(Task brief) This exercise asks for every line of the material that contains the word "screenshot".

(Data)
+++

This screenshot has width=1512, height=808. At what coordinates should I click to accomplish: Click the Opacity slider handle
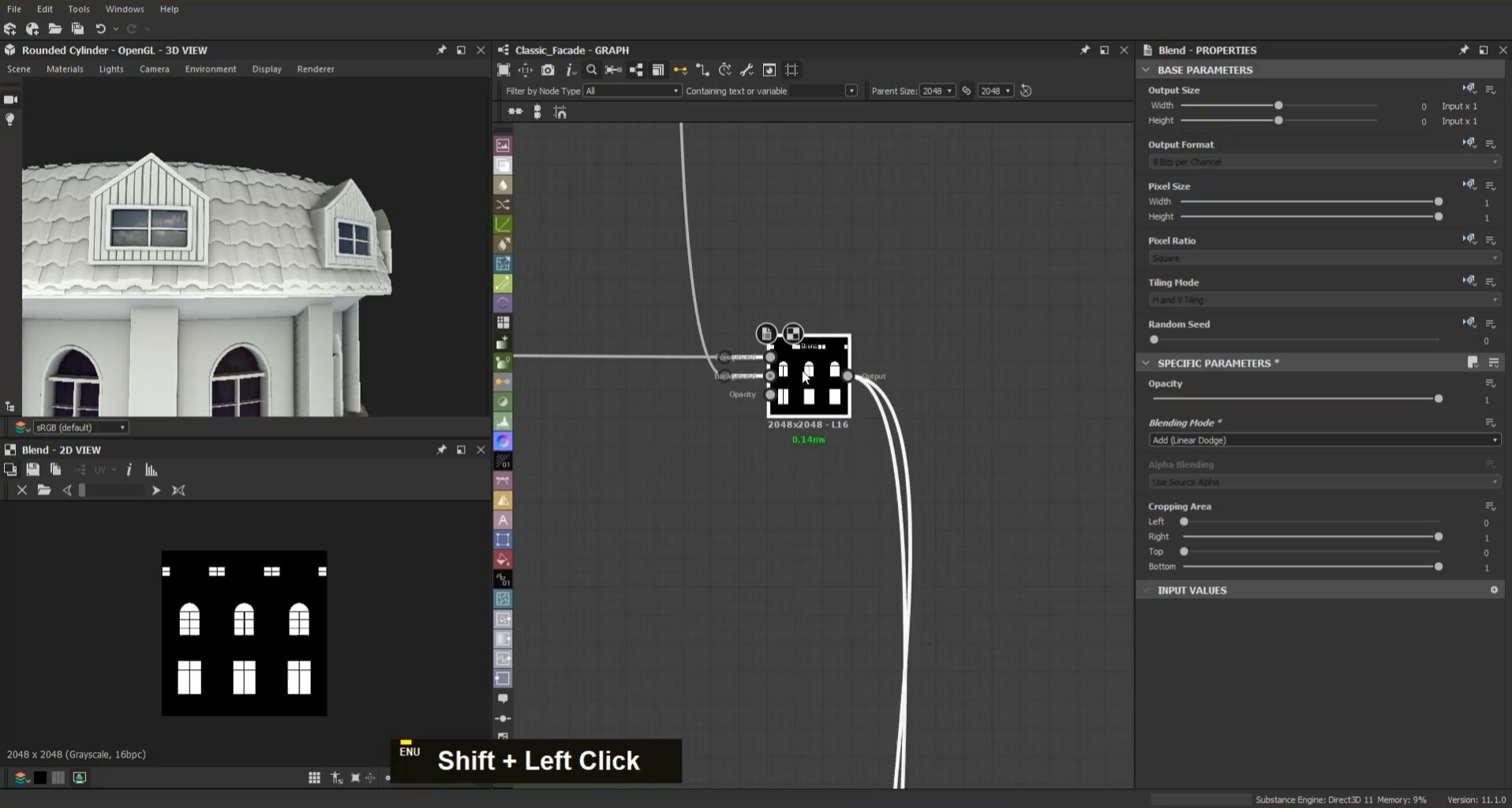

+++

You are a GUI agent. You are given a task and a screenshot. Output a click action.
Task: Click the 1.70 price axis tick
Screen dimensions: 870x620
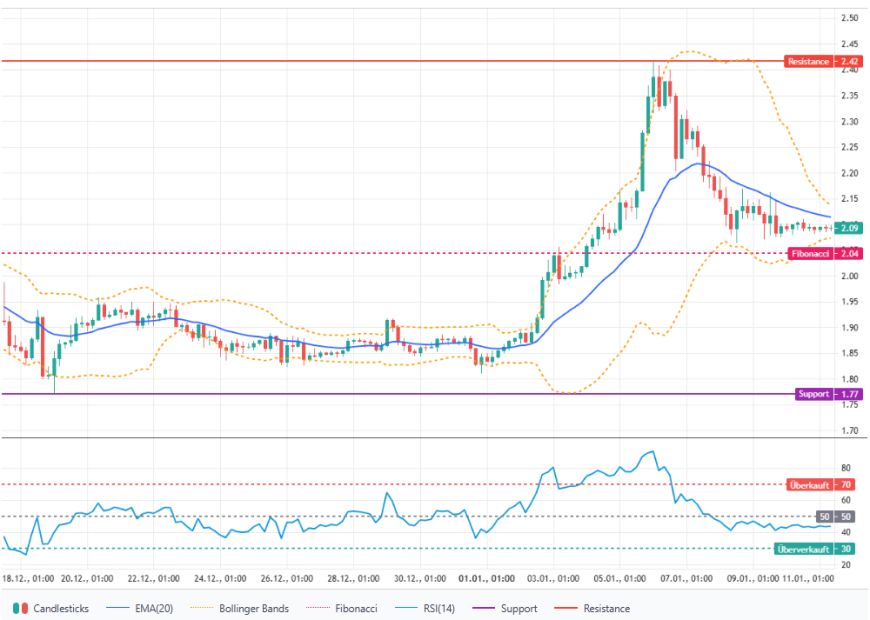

+++

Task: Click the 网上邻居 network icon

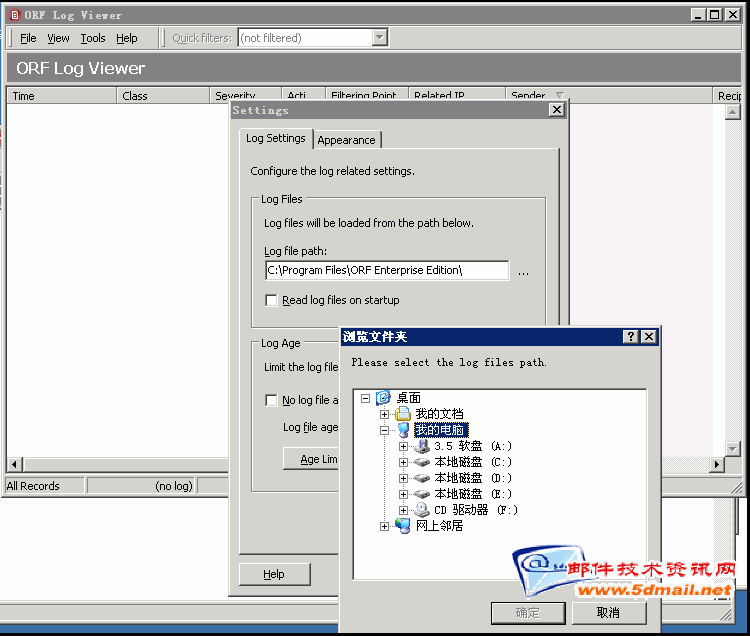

+++

(Answer space)
This screenshot has width=1512, height=808. At what coordinates should I click to accomplish: Click the Opacity slider handle
You are a GUI agent. You are given a task and a screenshot. Output a click action.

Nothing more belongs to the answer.